OK, thanks, I saw that too but was confused since I don't think I changed anything related to parallel sampling, and I thought you were referring to the AdaptiveProposal tests. I'll have a look.
Hi there, a question related to this PR (feel free to move it to the issue section, I'm not sure what the best place to drop this is).
I'm currently facing an application where I would really like to use adaptive proposals like those defined in this PR in a Metropolis-within-Gibbs setting (i.e. we have a parameter vector x, for each parameter have an adaptive univariate proposal, and in each iteration of the MCMC sampler we update each component of the parameter vector conditional on the others using a Metropolis-Hastings step). The Turing-way to go would seem to use the stuff implemented in AdvancedMH in a Turing composite Gibbs sampler (something roughly like Gibbs(AdaptiveMH(:p1), AdaptiveMH(:p2), ...) where the p1, p2, ... are the parameter vector components)? I think in general this is worthwhile for low-dimensional applications where the gradient of the loglikelihood is really costly or unavailable. I wonder what would be the best way to proceed to allow this? Thanks for any hints!
Yeah, this should probably be a separate issue -- can you copy it over and I'll drop my comments there?
It looks like there's only one thing to change in this PR -- if that is updated I'd be happy to merge this one in.
OK, I had implemented multivariate normal adaptive proposals and had it working so thought to add it to this PR. Not sure how the test pipeline got messed up?
Anything missing from this PR? If there is nothing major standing in the way, maybe we should revisit and get it merged asap.

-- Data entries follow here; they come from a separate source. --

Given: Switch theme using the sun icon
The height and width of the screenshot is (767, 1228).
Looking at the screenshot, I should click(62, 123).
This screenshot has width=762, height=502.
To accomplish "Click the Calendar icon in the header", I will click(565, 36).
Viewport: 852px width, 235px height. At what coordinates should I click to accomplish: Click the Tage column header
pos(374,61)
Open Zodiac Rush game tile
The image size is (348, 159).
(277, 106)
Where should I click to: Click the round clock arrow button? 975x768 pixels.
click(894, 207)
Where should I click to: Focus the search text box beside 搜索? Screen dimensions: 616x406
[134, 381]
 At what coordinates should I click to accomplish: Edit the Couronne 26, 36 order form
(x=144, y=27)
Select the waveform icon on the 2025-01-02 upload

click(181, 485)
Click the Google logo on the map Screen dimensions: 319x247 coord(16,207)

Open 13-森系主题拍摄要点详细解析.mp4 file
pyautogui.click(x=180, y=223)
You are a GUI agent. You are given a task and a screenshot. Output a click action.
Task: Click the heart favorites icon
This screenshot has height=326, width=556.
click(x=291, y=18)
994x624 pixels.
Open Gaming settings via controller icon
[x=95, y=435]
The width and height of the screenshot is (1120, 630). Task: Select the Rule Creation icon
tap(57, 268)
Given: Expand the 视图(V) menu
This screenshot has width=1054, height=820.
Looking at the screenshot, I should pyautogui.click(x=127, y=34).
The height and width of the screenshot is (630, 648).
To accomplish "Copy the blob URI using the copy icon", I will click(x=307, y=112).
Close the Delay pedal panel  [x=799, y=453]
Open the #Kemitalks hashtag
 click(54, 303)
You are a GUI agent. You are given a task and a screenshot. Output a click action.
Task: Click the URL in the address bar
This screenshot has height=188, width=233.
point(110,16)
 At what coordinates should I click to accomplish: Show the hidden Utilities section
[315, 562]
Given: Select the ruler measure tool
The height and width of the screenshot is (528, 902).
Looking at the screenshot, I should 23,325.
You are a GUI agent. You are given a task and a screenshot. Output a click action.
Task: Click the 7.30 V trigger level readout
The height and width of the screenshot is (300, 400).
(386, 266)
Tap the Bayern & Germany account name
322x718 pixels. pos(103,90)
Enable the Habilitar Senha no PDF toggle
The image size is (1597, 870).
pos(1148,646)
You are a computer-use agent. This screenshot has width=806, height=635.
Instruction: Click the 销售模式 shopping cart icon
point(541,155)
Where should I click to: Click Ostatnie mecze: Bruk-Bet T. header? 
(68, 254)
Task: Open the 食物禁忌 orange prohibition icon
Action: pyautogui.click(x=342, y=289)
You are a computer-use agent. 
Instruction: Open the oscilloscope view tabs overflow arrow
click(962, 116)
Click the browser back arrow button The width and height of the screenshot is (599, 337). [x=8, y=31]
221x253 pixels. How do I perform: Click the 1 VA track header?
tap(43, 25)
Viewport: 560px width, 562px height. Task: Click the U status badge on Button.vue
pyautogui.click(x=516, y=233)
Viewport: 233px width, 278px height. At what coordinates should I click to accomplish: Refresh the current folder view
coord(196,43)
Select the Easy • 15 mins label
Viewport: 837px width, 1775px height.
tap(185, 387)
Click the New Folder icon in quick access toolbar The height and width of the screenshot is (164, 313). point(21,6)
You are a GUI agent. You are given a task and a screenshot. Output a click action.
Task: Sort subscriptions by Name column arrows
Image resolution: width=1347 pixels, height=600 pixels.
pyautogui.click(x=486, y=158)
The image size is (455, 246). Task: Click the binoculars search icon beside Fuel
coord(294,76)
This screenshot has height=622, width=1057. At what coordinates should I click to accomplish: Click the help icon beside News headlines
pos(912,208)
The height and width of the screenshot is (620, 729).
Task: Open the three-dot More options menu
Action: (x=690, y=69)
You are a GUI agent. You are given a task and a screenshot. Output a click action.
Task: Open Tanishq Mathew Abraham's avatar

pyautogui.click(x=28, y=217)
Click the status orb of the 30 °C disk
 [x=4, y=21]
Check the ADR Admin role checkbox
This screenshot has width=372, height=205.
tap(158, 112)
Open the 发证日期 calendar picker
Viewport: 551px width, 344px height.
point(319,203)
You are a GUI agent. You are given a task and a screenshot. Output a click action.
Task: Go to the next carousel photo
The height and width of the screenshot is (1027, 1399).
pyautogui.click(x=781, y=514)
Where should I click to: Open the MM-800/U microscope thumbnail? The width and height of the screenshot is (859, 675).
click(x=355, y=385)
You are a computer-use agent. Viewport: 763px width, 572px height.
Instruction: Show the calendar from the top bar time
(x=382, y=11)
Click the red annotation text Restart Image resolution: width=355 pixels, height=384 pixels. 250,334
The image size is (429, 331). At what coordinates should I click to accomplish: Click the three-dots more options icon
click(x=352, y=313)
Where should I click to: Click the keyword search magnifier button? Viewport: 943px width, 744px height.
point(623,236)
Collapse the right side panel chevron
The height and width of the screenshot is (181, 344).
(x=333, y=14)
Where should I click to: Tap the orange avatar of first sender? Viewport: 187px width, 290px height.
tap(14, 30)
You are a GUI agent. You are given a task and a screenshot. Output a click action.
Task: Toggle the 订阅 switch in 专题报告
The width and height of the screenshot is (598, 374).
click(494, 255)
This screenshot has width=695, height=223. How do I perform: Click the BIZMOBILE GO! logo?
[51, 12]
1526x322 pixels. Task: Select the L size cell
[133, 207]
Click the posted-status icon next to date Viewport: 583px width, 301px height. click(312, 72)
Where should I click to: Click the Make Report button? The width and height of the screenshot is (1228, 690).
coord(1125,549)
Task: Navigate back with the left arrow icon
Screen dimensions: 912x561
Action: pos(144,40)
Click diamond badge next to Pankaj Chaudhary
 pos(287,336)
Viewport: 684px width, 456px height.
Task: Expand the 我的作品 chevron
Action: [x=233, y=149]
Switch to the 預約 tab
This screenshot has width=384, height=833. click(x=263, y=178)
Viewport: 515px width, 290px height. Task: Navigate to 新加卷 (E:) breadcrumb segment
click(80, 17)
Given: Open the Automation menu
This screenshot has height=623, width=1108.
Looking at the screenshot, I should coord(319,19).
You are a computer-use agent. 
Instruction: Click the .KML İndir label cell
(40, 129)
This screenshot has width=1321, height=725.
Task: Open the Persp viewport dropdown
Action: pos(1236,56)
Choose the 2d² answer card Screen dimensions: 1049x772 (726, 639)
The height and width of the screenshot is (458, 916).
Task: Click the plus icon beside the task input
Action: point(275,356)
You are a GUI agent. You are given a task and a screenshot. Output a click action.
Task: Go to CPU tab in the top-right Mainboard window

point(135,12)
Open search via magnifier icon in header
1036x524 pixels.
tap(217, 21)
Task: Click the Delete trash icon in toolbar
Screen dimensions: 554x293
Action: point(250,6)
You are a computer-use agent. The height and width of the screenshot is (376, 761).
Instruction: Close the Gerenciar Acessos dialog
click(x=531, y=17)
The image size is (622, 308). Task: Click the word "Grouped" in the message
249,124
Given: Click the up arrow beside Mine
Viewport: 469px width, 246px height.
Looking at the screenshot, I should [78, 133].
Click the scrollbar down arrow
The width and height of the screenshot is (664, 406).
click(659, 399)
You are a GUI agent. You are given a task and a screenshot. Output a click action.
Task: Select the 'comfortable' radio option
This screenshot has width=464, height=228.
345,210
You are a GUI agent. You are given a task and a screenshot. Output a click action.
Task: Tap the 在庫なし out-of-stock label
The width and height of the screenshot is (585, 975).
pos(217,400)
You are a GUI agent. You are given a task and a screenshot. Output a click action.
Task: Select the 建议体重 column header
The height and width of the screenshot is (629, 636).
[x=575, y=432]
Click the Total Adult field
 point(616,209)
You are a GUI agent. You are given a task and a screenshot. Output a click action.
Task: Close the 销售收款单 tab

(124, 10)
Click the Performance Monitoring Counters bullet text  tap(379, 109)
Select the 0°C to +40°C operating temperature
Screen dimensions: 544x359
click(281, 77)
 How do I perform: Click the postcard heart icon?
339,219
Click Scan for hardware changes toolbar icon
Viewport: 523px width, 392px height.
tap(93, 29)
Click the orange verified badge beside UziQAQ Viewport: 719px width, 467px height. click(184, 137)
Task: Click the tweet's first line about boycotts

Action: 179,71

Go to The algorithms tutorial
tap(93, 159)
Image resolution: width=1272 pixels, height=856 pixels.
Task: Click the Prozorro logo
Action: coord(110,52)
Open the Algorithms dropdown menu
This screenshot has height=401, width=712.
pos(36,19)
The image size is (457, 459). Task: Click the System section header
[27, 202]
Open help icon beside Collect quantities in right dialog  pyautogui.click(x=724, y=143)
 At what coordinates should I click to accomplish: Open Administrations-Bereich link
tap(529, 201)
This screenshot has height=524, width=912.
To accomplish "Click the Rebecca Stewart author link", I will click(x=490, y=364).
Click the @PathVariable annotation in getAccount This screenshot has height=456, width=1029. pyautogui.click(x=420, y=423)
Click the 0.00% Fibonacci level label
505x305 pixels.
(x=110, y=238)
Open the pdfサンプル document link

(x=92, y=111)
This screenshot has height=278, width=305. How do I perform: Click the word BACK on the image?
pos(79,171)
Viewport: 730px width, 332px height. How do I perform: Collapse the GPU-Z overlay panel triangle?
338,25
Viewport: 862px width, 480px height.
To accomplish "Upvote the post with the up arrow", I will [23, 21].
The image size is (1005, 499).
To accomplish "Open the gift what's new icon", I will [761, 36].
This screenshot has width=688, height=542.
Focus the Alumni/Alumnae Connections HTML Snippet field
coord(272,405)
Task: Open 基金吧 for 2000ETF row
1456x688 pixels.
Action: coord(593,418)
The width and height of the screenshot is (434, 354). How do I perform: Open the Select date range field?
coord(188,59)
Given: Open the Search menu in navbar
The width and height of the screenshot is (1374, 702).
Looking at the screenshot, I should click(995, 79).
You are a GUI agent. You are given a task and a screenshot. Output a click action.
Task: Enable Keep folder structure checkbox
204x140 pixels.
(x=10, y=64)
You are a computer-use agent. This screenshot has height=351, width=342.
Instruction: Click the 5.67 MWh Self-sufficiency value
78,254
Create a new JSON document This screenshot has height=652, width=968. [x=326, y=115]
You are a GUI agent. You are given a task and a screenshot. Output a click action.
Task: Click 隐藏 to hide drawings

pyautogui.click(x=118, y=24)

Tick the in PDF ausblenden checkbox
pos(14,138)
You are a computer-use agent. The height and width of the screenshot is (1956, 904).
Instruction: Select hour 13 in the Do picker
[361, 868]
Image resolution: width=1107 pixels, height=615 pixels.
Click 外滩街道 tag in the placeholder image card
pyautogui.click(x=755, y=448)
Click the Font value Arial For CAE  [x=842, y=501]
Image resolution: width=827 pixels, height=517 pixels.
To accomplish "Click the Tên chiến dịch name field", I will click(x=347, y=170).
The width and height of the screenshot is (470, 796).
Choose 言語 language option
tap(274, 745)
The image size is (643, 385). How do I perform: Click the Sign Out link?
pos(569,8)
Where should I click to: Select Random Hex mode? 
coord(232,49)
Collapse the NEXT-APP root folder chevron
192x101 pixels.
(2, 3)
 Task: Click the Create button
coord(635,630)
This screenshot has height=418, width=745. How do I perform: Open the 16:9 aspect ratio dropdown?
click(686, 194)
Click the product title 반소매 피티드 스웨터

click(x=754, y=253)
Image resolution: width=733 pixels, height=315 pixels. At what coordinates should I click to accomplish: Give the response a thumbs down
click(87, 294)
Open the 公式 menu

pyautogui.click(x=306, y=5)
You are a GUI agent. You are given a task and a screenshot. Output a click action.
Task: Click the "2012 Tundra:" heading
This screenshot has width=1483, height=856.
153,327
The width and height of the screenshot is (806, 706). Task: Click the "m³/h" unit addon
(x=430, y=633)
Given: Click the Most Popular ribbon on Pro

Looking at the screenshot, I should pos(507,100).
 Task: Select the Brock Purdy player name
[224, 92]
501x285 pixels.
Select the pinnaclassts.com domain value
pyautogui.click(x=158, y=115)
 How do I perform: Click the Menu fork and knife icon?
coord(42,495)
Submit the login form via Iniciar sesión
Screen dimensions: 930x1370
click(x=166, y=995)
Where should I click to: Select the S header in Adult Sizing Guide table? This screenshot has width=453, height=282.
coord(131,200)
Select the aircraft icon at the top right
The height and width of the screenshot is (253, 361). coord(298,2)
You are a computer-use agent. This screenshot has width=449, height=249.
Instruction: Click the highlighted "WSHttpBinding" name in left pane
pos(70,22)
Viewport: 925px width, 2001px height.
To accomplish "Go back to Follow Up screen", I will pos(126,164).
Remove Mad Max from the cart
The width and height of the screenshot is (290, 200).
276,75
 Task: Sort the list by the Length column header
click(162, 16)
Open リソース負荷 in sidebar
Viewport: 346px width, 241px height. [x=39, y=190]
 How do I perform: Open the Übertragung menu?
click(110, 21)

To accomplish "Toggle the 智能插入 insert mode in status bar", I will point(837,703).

Hi, I should have a look at it again, @devmotion had some good suggestions on the multivariate adaptive normal kernel, which I did not yet look into further at as I got busy with other stuff. The univariate adaptive proposals should be fine I think.
Is this still of interest/relevant? I'd definitely be interested in using this and may be able to help finish it up.
Is this still of interest/relevant? I'd definitely be interested in using this and may be able to help finish it up.
It's still relevant; please feel free to take this over.